::: PROVIDED DATA :::
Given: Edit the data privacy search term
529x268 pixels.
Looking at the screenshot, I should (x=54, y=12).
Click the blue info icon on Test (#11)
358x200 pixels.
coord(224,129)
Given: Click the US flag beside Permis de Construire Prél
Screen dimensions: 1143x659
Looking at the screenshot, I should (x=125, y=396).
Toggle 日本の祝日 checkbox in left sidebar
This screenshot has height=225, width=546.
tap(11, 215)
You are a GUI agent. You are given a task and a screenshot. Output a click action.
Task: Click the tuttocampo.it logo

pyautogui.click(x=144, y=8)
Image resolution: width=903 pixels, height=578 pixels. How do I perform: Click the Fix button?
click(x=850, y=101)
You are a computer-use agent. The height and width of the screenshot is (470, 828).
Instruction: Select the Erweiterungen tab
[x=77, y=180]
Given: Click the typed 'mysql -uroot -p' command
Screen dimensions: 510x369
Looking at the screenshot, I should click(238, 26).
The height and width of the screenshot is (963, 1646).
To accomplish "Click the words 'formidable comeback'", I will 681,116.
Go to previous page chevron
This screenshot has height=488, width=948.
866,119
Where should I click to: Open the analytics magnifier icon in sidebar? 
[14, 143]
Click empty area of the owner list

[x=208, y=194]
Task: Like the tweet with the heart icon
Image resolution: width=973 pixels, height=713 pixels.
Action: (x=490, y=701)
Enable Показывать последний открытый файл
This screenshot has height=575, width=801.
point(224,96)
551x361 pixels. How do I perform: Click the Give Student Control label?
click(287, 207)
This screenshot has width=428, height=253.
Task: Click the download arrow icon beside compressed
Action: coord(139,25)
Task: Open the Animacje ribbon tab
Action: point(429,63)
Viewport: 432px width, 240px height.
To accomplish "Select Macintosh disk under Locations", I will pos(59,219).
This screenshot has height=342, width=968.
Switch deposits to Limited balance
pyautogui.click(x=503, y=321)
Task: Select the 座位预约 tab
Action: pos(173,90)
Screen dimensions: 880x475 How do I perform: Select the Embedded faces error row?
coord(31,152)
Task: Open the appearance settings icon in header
:::
PROBLEM DETAILS:
Reply with an exact copy of the lines running from the one containing "Enable Показывать последний открытый файл" through the end of the entries above, both ends included.

FINAL ANSWER:
Enable Показывать последний открытый файл
This screenshot has height=575, width=801.
point(224,96)
551x361 pixels. How do I perform: Click the Give Student Control label?
click(287, 207)
This screenshot has width=428, height=253.
Task: Click the download arrow icon beside compressed
Action: coord(139,25)
Task: Open the Animacje ribbon tab
Action: point(429,63)
Viewport: 432px width, 240px height.
To accomplish "Select Macintosh disk under Locations", I will pos(59,219).
This screenshot has height=342, width=968.
Switch deposits to Limited balance
pyautogui.click(x=503, y=321)
Task: Select the 座位预约 tab
Action: pos(173,90)
Screen dimensions: 880x475 How do I perform: Select the Embedded faces error row?
coord(31,152)
Task: Open the appearance settings icon in header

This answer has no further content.